* [ASSIGNMENT] What follows is a set of records, each of which is to be written out exactly.
── INFORMATION SHOWN
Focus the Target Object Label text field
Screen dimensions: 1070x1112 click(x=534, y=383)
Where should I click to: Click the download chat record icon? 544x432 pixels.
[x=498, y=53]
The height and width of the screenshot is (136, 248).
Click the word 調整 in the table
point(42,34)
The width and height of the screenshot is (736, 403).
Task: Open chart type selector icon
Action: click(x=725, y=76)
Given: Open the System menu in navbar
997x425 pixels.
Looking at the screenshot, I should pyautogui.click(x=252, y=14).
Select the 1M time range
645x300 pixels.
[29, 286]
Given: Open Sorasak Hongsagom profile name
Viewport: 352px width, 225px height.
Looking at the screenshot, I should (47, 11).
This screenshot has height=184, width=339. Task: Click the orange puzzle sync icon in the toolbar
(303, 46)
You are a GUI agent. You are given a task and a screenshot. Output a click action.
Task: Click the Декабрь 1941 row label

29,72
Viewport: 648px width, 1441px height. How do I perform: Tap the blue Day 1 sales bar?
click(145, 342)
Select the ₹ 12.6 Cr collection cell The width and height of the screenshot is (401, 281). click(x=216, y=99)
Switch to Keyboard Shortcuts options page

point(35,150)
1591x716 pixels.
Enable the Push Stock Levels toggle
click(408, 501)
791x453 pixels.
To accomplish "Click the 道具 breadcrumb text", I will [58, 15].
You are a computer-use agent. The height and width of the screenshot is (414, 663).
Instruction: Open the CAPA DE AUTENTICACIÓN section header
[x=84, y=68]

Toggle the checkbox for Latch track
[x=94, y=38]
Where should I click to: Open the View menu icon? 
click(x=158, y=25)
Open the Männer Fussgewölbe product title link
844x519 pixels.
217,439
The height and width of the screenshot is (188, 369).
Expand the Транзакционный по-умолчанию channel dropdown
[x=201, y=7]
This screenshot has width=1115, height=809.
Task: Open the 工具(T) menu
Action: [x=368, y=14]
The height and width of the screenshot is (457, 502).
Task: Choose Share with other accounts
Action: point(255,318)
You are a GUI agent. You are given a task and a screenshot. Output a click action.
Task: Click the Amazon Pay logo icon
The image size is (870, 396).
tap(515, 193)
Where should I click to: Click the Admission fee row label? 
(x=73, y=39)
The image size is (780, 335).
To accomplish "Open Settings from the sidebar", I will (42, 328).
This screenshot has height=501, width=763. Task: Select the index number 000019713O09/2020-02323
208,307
────
* [SOLUTION TO THE PROBLEM]
Focus the Target Object Label text field
Screen dimensions: 1070x1112 click(x=534, y=383)
Where should I click to: Click the download chat record icon? 544x432 pixels.
[x=498, y=53]
The height and width of the screenshot is (136, 248).
Click the word 調整 in the table
point(42,34)
The width and height of the screenshot is (736, 403).
Task: Open chart type selector icon
Action: click(x=725, y=76)
Given: Open the System menu in navbar
997x425 pixels.
Looking at the screenshot, I should pyautogui.click(x=252, y=14).
Select the 1M time range
645x300 pixels.
[29, 286]
Given: Open Sorasak Hongsagom profile name
Viewport: 352px width, 225px height.
Looking at the screenshot, I should (47, 11).
This screenshot has height=184, width=339. Task: Click the orange puzzle sync icon in the toolbar
(303, 46)
You are a GUI agent. You are given a task and a screenshot. Output a click action.
Task: Click the Декабрь 1941 row label

29,72
Viewport: 648px width, 1441px height. How do I perform: Tap the blue Day 1 sales bar?
click(145, 342)
Select the ₹ 12.6 Cr collection cell The width and height of the screenshot is (401, 281). click(x=216, y=99)
Switch to Keyboard Shortcuts options page

point(35,150)
1591x716 pixels.
Enable the Push Stock Levels toggle
click(408, 501)
791x453 pixels.
To accomplish "Click the 道具 breadcrumb text", I will [58, 15].
You are a computer-use agent. The height and width of the screenshot is (414, 663).
Instruction: Open the CAPA DE AUTENTICACIÓN section header
[x=84, y=68]

Toggle the checkbox for Latch track
[x=94, y=38]
Where should I click to: Open the View menu icon? 
click(x=158, y=25)
Open the Männer Fussgewölbe product title link
844x519 pixels.
217,439
The height and width of the screenshot is (188, 369).
Expand the Транзакционный по-умолчанию channel dropdown
[x=201, y=7]
This screenshot has width=1115, height=809.
Task: Open the 工具(T) menu
Action: [x=368, y=14]
The height and width of the screenshot is (457, 502).
Task: Choose Share with other accounts
Action: point(255,318)
You are a GUI agent. You are given a task and a screenshot. Output a click action.
Task: Click the Amazon Pay logo icon
The image size is (870, 396).
tap(515, 193)
Where should I click to: Click the Admission fee row label? 
(x=73, y=39)
The image size is (780, 335).
To accomplish "Open Settings from the sidebar", I will (42, 328).
This screenshot has height=501, width=763. Task: Select the index number 000019713O09/2020-02323
208,307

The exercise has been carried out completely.